Graphene sensor is 1,000 times more sensitive to light

Cameras will soon take clear and sharp photos even in dim conditions, thanks to a revolutionary new sensor invented at Nanyang Technological University (NTU).

 

graphene sensor 1000 times more sensitive to light

 

The new sensor – made from graphene – is believed to be the first to be able to detect broad spectrum light, from the visible to mid-infrared, with high photoresponse or sensitivity. This means it is suitable for use in all types of cameras, including infrared, traffic speed cameras, satellite imaging and more.

Not only is the graphene sensor 1,000 times more sensitive to light than current low-cost imaging sensors found in today’s compact cameras, it also uses 10 times less energy as it operates at lower voltages.
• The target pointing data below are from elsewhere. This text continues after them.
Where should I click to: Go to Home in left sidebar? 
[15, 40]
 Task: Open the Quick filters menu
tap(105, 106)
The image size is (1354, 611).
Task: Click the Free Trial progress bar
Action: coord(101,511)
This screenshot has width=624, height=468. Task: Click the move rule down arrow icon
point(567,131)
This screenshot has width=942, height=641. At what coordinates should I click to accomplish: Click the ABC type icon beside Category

When mass produced, graphene sensors are estimated to cost at least five times cheaper.

Graphene is a million times smaller than the thickest human hair (only one-atom thick) and made of pure carbon atoms arranged in a honeycomb structure. It is known to have a high electrical conductivity among other properties such as durability and flexibility.

Assistant Professor Wang Qijie, from NTU’s School of Electrical & Electronic Engineering, said: “We have shown that it is now possible to create cheap, sensitive and flexible photo sensors from graphene alone. We expect our innovation will have great impact not only on the consumer imaging industry, but also in satellite imaging and communication industries, as well as the mid-infrared applications.

“While designing this sensor, we have kept current manufacturing practices in mind. This means the industry can in principle continue producing camera sensors using the CMOS (complementary metal-oxide-semiconductor) process, which is the prevailing technology used by the majority of factories in the electronics industry. Therefore manufacturers can easily replace the current base material of photo sensors with our new nano-structured graphene material.”

 

graphene sensor

Fabrication process of the device. Credit: Y. Z. Zhang et al./Nature Communications

 

Asst Prof Wang came up with an innovative idea to create nanostructures on graphene which “trap” light-generated electron particles for a much longer time, resulting in a stronger electric signal. Such electric signals can then be processed into an image, like a photograph captured by a digital camera.

The “trapped electrons” is key to achieving high photoresponse in graphene, which makes it far more effective than traditional CMOS or CCD (charge-coupled device) image sensors, said Wang. Essentially, the stronger the electric signals being generated, the clearer and sharper the photos.

“The performance of our graphene sensor can be further improved, such as the response speed, through nanostructure engineering of graphene, and preliminary results already verified the feasibility of our concept,” he added.

The research, costing $200,000, took Wang and his colleagues a total of two years to complete. The next step is to work with industry collaborators to develop the sensor into a commercial product.